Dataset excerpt
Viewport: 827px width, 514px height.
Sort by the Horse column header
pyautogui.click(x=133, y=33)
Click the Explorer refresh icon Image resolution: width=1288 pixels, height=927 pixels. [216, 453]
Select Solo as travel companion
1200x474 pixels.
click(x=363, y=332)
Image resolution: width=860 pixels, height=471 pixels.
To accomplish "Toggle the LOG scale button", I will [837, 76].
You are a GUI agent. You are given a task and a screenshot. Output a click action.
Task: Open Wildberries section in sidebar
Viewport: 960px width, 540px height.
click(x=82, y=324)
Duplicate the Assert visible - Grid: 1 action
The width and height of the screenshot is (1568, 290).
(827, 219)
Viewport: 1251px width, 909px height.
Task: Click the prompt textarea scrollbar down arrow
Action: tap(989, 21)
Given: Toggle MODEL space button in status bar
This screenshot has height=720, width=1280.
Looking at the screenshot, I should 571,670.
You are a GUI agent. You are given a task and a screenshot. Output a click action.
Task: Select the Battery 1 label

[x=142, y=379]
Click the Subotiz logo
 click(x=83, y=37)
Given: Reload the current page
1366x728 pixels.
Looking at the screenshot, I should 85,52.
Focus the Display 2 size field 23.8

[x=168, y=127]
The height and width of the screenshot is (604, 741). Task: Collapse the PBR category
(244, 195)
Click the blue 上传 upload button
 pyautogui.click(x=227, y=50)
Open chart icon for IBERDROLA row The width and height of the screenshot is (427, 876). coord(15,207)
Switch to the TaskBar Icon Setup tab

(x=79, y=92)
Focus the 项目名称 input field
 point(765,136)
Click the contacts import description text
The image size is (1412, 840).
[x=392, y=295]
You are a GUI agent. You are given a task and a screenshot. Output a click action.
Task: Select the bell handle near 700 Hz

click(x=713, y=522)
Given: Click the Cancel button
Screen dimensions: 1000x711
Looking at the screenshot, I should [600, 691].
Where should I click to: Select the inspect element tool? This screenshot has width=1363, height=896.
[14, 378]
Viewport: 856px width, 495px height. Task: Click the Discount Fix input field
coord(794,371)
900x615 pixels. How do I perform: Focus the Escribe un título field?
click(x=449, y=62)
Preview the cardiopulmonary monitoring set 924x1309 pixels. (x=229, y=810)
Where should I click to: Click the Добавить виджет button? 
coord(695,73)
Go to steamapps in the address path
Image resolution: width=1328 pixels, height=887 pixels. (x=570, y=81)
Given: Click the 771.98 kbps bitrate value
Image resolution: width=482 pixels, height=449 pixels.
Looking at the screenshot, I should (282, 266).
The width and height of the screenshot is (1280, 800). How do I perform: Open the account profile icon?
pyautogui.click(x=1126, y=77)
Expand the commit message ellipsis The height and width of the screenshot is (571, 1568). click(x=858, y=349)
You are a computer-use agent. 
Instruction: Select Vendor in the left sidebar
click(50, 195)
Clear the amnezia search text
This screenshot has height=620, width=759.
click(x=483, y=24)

■ What is required ■
Copy out the records above verbatim, from the line holding "Given: Click the 771.98 kbps bitrate value" through the line holding "click(50, 195)", with both of those lines included.

■ Answer for the task ■
Given: Click the 771.98 kbps bitrate value
Image resolution: width=482 pixels, height=449 pixels.
Looking at the screenshot, I should (282, 266).
The width and height of the screenshot is (1280, 800). How do I perform: Open the account profile icon?
pyautogui.click(x=1126, y=77)
Expand the commit message ellipsis The height and width of the screenshot is (571, 1568). click(x=858, y=349)
You are a computer-use agent. 
Instruction: Select Vendor in the left sidebar
click(50, 195)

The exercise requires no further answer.